The BH3 only Bcl-2 family member BNIP3 regulates cellular proliferation
Fig 6
BNIP3 induction in HEK 293 cells reduces cell growth.
HEK293 cells were engineered to stably co-express the Tet Repressor protein (TR) and tetracycline-inducible BNIP3 (TO-BNIP3) or beta-galactosidase (TO-β-gal) as described in the Materials & Methods. Cells were untreated or treated with doxycycline (1 microg/mL) to induce gene expression. (A) Reactive oxygen species (ROS) production was increased upon BNIP3 (but not β-gal) induction. ROS were detected using the dye CM-H2DCFDA, which is oxidized to green fluorescent DCF (dichlorofluorescein) by hydrogen peroxide. (B) Autophagy was also increased upon BNIP3 (but not beta-gal) induction, as determined by GFP-LC3 localization.
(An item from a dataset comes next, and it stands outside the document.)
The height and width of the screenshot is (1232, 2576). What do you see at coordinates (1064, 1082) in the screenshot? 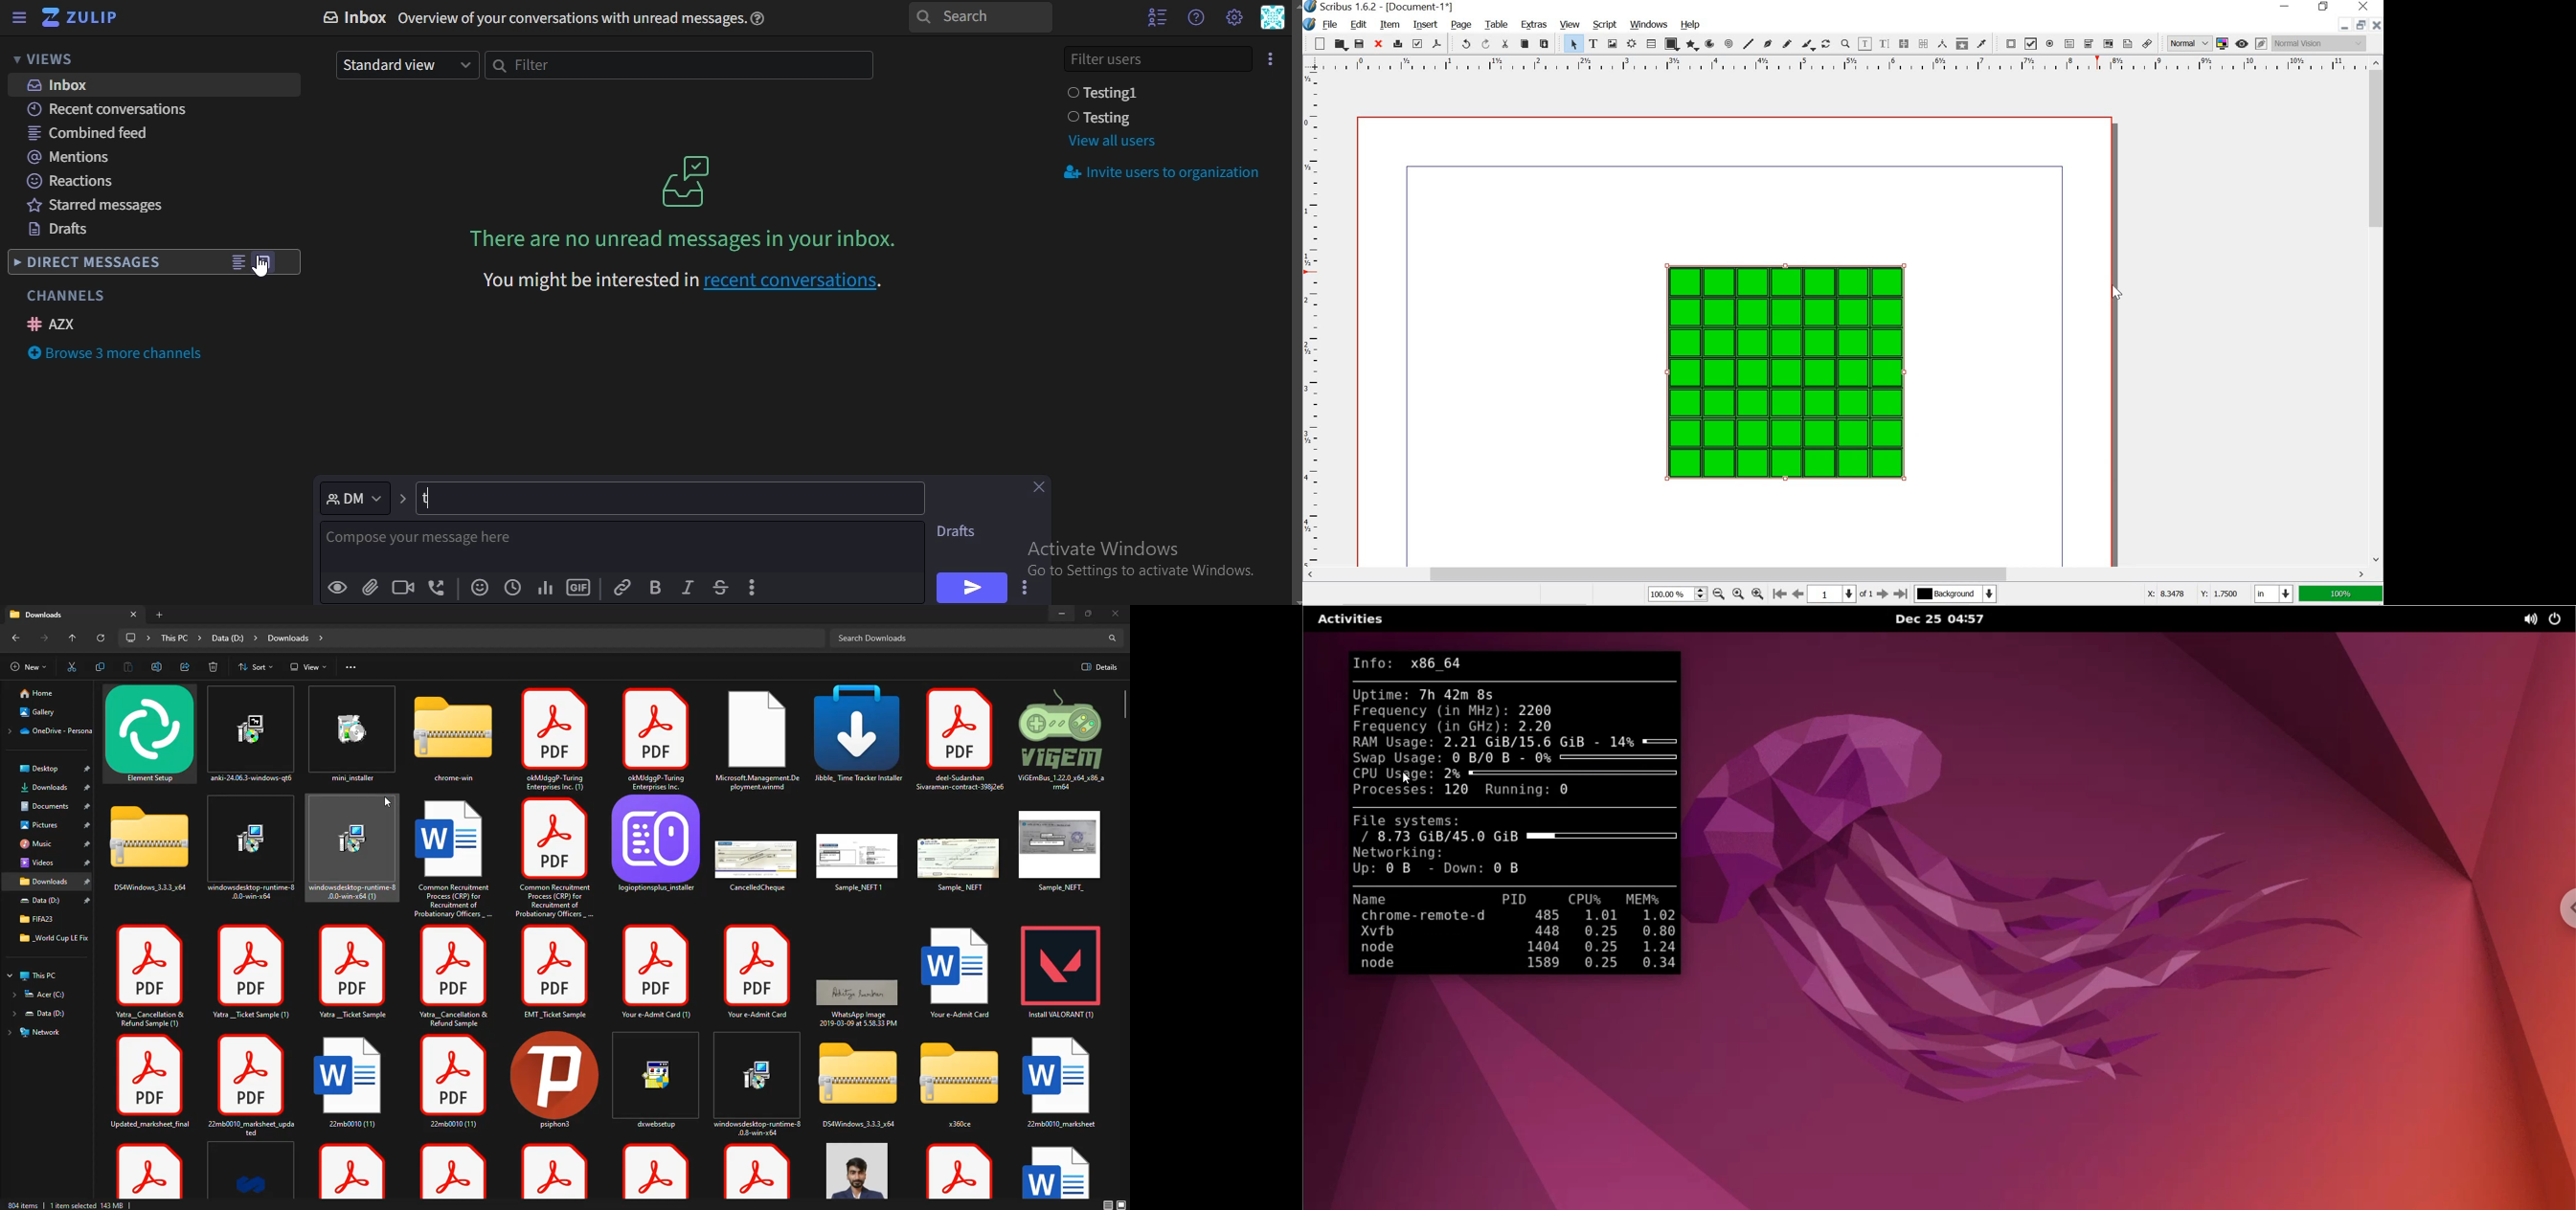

TO-cells were transiently transfected with GFP-LC3. 24 hours after transfection, cells were untreated or treated with doxycycline for an additional 24 hours. (C) Cell death was not induced upon BNIP3 or β-gal induction, as determined by the membrane permeability assay. (D) Cell growth was severely restricted upon BNIP3 (but not beta-gal) induction in HEK293 cells. For each cell type, 1.5x105 cells were seeded in one well of a 6-well culture dish, with or without doxycycline (gene induction). Three days later, the number of adherent cells in each well was determined using a Beckman Coulter Counter. The fold-increase represents the ratio of cells on day three compared to the number of cells originally seeded. Results represent the average of three independent experiments; error bars represent standard deviation. *p < .01.